Déluge, ce nom ne vous dira sans doute rien, ou alors très peu, évoquant peut-être le souvenir, encore récent, d'une démo tape au titre curieux ("Mélas | Kholé") et au visuel pas moins original. C'est pourtant un nom qu'il faudra bien retenir, tant son premier album longue durée fait mal, très mal même, parfaite illustration de la maîtrise déjà acquise par nombre de nos formations, lesquelles n'ont absolument pas à rougir d'une comparaison avec des hordes étrangères, qui ne se justifie plus.
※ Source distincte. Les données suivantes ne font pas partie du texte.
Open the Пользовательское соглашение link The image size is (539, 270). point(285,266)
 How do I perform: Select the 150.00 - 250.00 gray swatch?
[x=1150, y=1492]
"Aether" témoigne aussi de la mutation en cours au sein de l'art noir, chapelle travaillée de l'intérieur par des diverses forces à la fois différentes mais complémentaires. De fait, parler ici de black metal paraît terriblement réducteur car l'identité du groupe s'affranchit des codes du genre pour s'accoupler sauvagement avec le post hardcore sous l'oeil vicieux d'un sludge mortifère. En découle une masse sombre et agitée, concentré d'une désenchantée fureur.
Une intensité aussi hallucinée que survoltée gronde tout du long de cette écoute qui prend aux tripes, raclant les chairs à vif ('Houle'). "Aether" a quelque chose d'un tsunami sonore dont les ondes se répandent à l'infini. Propulsé par une prise de son laissant hurler chaque instrument, l'opus trouve l'équilibre effrayant entre violence déchaînée et respiration émotionnelle, ambivalence qui confère à ces compostions extrêmement travaillées une dimension aussi fougueuse que fascinante.
De parcimonieuses notes de piano ('Hypoxie'), des bribes de voix fantomatiques ('Appats') viennent enrichir une palette dont la richesse instrumentale n'en grève jamais la froide noirceur. 'Avalanche', saillie pulsative cisaillée en deux par une crevasse hypnotique aux riffs granuleux et obsédants, témoigne de cette forme démentielle d'une puissance volcanique.
Le chant en français, enfin, termine de faire de "Aether", une création profondément personnelle en même temps qu'il participe d'un désespoir orageux ('Naufrage'). Lourd et céleste à la fois, l'album tutoie l'Absolu lors des dix minutes de 'Klartraumer', lente élévation dont les traits se durcissent peu à peu, tout d'abord funéraires avant d'exploser à mi-chemin en un geyser de brutalité épousant alors les traits furieux d'un black metal aussi cérébral qu'échevelé cependant que les ultimes mesures renouent avec l'épure décharnée du début.
Coup d'essai aux allures de coup de maître, "Aether" offre à ses auteurs le sésame pour la cour des grands, œuvre évolutive et viscérale dont l'intelligence n'a d'égale que la brillante beauté.